With the skateboarding genre in a lull of late, OlliOlli steps in with its side-scrolling action to keep all we Tony Hawk diehards occupied. You have to skate your way from the top of each level to the bottom without missing a landing or face-planting into the concrete. Make no mistake—despite its fast pace, OlliOlli is almost like an action-packed puzzle game.
This War of Mine

Not for the faint of heart, This War of Mine aims to convey what it’s like to be not a soldier but a civilian during war—the struggle to survive, the gray morality that comes along with said struggle, and the pain of making one wrong decision.
It’s a bleak experience, but one worth slogging through. Don’t miss it.
The Vanishing of Ethan Carter

The Vanishing of Ethan Carter is like a video game adaptation of an old dimestore pulp detective novel smashed together with a dimestore horror novel.
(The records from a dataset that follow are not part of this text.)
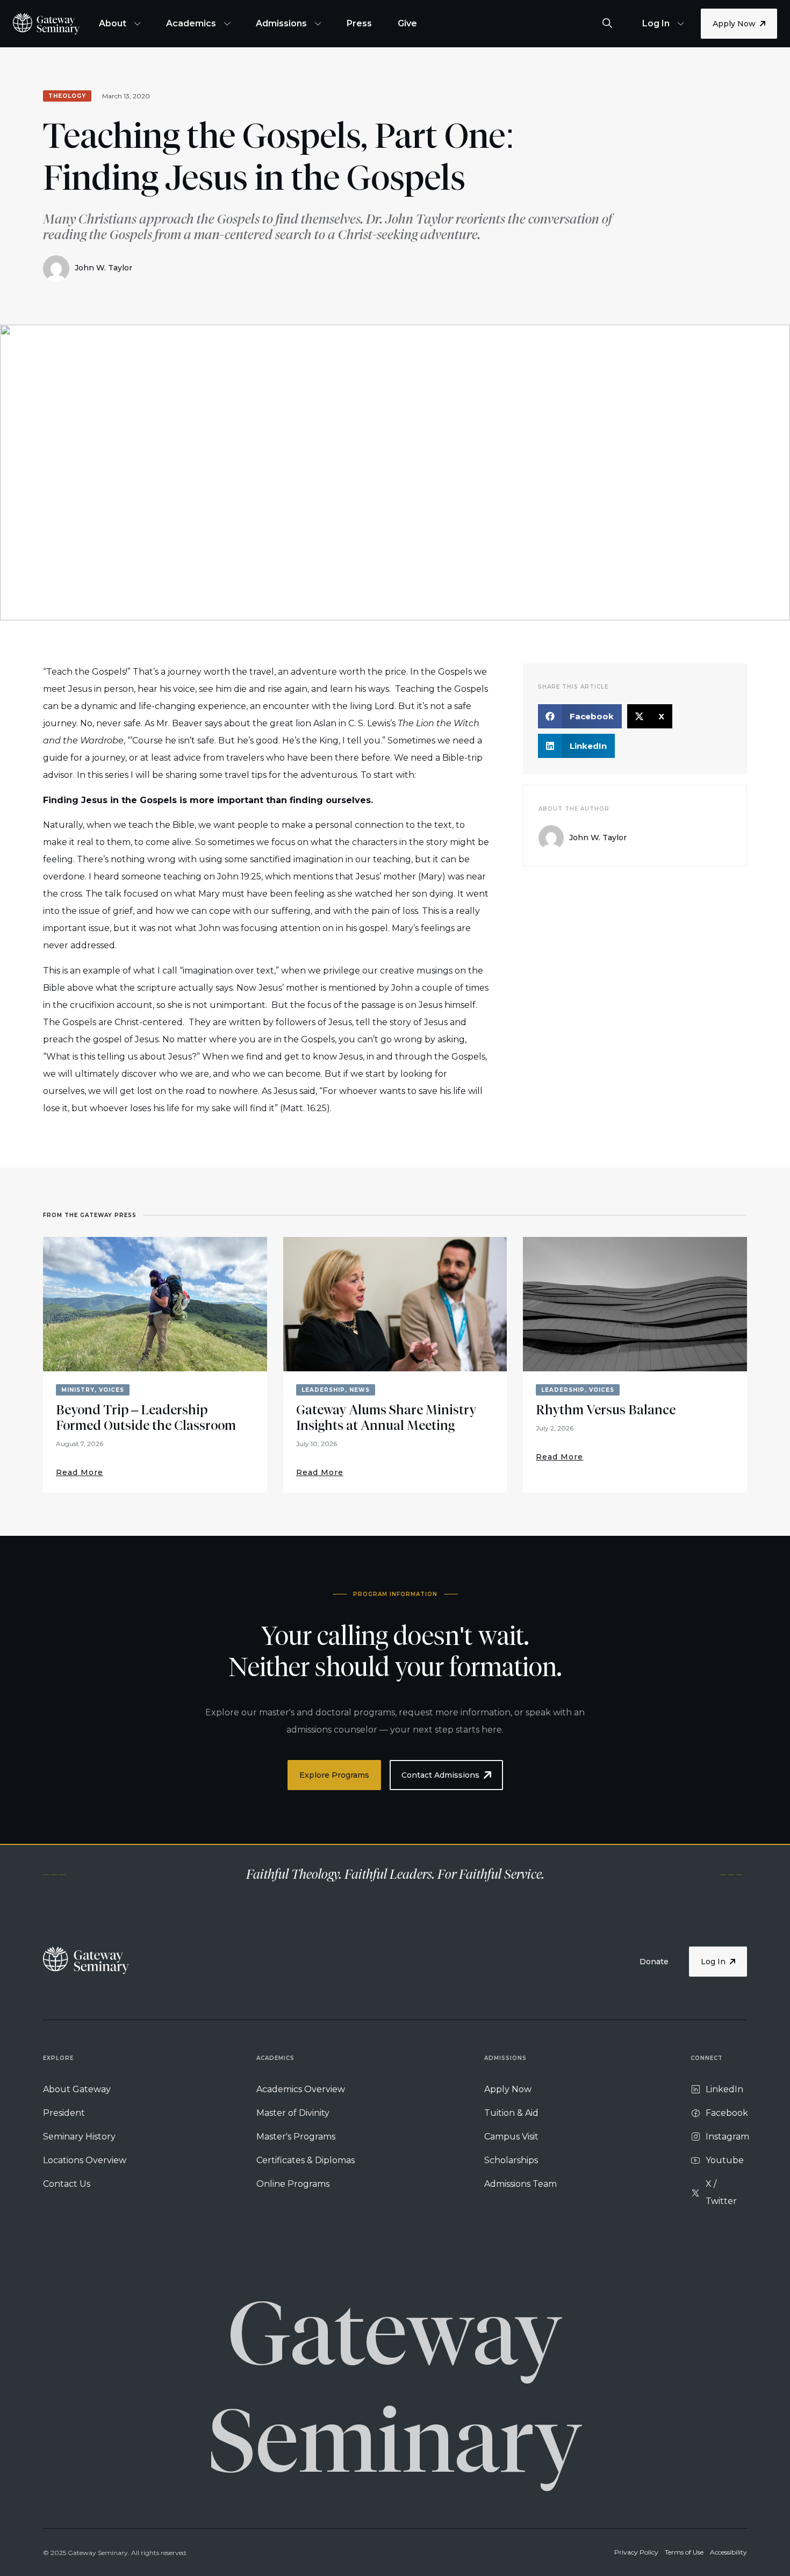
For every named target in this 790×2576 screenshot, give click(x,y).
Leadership (323, 1389)
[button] (580, 716)
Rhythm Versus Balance (606, 1410)
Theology (67, 95)
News (359, 1389)
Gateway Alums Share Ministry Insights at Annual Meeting (386, 1417)
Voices (111, 1389)
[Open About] (137, 23)
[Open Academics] (227, 23)
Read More (79, 1472)
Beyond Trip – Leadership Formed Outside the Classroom (146, 1417)
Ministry (78, 1389)
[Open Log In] (681, 23)
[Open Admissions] (318, 23)
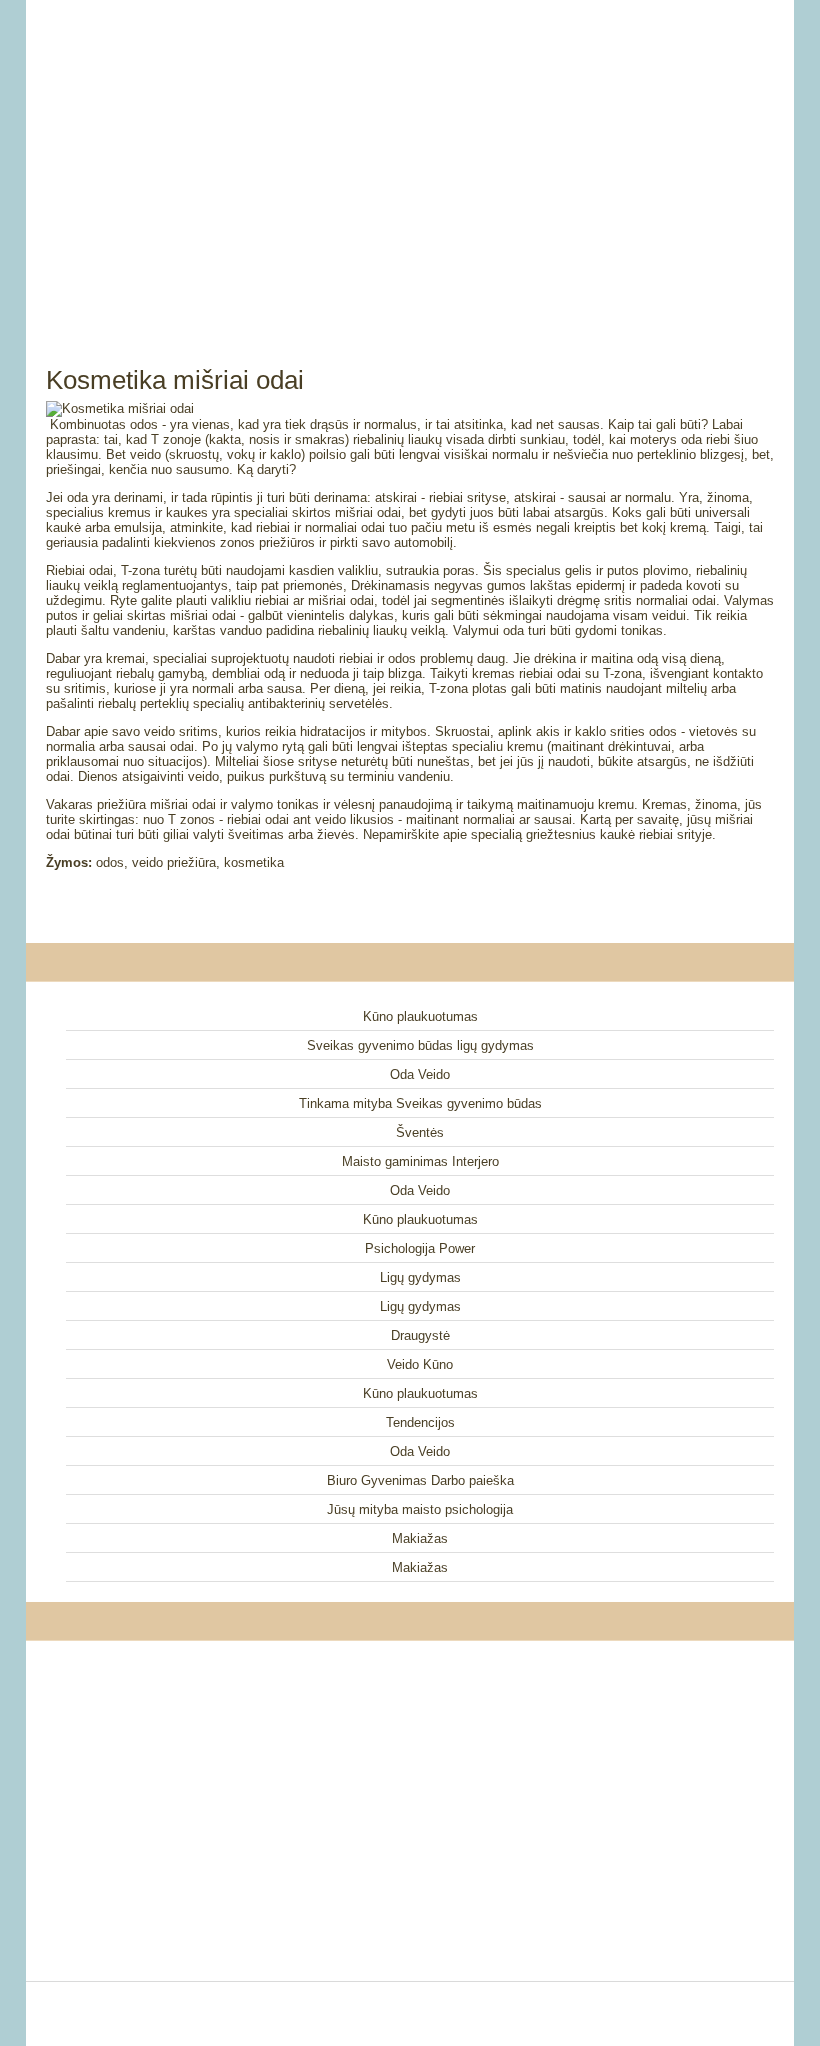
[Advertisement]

You play the part of gravelly-voiced detective Paul Prospero, who appears in the town of Red Creek Valley only to find it’s full of murders.
The kid who summoned Prospero? The titular Ethan Carter? He’s also disappeared. It’s up to you to find out why. This game’s sense of presence is second to none.
Neverending Nightmares

Neverending Nightmares gets repetitive long before it’s over, but the game wins points for being absolutely horrifying.
If you don’t know the back-story, Neverending Nightmares is loosely based on developer Matt Gilgenbach’s struggle with mental illness. Are you prepared to watch someone rip a vein out of their arm? Because that’s the kind of stuff you’ll see in this game. “Unsettling” is a cruel understatement.